NETS Summary: This presentation will explore the traditional model of literacy within the context of the new information landscape. It will include skills in accessing information, processing that information, effective communication, and the ethical implications of the compelling new skills that are demanded of this rapidly changing time.
E-mail: david.warlick@gmail.com
URL: http://landmark-project.com/contemporaryliteracy/


Purpose & Objectives

The very nature of information has changed. Most of what we read, view, listen to, and watch is now digital, networked, and overwhelming. This presentation is a next-generation version of my book, Redefining Literacy for the 21st Century (Linworth, ISBN-1-58683-130-5). It makes a case for how the new information landscape affects our notions of basic literacy skills. As information becomes increasingly networked, its accuracy and reliability cannot be assumed. It is now a basic skill to be able to expose the truth about the information, not merely be able to read it.

It is more important today than ever before that all children understand the language of numbers. But when all information is made of numbers, and information increasingly becomes the raw material that we work with to accomplish our goals, it becomes just as important for children to learn to process text, images, sound, and video as it is to know how to process numbers.

Almost everyone accepts (and laments) that we are overwhelmed with information. However, our biggest problem is not managing all of that information. The bigger challenge is getting our message through that storm of information. We must learn to communicate so that our ideas successfully compete for the attention of our audiences. This means being able to write well. But it also requires that the literate must also be able to communicate effectively with images, sound, animation, and video.

The ethical implications are clear when Technorati now indexes more than 50 million bloggers (independent content publishers) and Wikipedia continues to grow not only in its content but also in the number of people who use it as a source of information. But another factor has come into play during recent months that further illustrates the urgency of fully addressing the new shape that information is taking. The news media has made headlines of our students use of social networking tools, such as MySpace and Xanga. Student use of video games has also been more widely publicized and has even come increasingly to the attention of education technologists. But the overarching realization that this presentation will help educators to acknowledge is that information means something different to our students than what it means to us.

For most teachers today, content is something to be consumed. We read books, listen to music, and watch TV and movies. We buy it, consume it, and then put it away. Our students, on the other hand, interact with their information. The climb into it, reshape it, and then experience it in new ways. The buy information and see it as a raw material. They remix it, republish it, and become information artists and artisans.

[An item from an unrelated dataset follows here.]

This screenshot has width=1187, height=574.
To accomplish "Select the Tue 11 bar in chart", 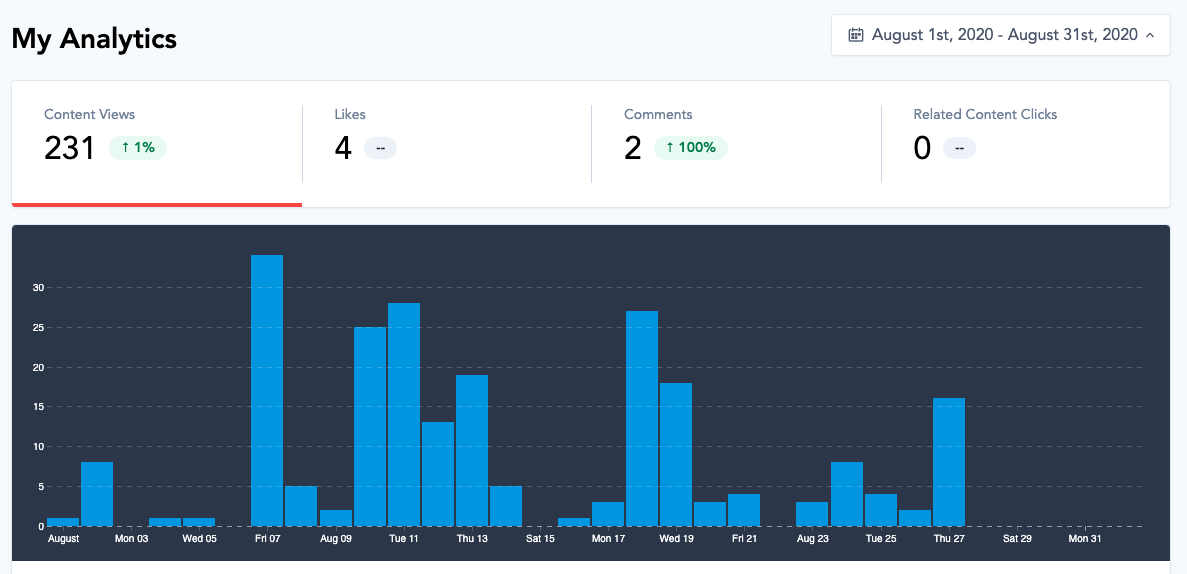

A principal question that we face, as we continue to redefine literacy, is how do we leverage our students skill and use of information to produce more powerful learning experiences?

Outline

Online handouts & intro [10 minutes]

Brief Tour of Wikipedia [5 minutes]

Technorati [5 minutes]

Contemporary Literacy [20 minutes]

Information as raw material [15 minutes]

closing [5 minutes]

Supporting Research

Beck, John, and Mitchell Wade. Got Game: How the Gamer Generation Is Reshaping Business Forever. Boston: Harvard Business School Press, 2004.

Presenter Background

David Warlick is a 30-year educator with experience in the classroom, administration, work with a state department of education, and instructional technology consultant. He is the author of three books on literacy and technology, and has presented workshops and keynote addresses throughout the U.S. Europe, Asia, and South America.

Mr. Warlick is also a prominant education blogger and podcaster, and has developed some of the most popular education-related web 2.0 tools on the Internet.

Prerequisites

None! All Educators!

Referenced Web Links

Many, which can be viewed in the evolving web site above.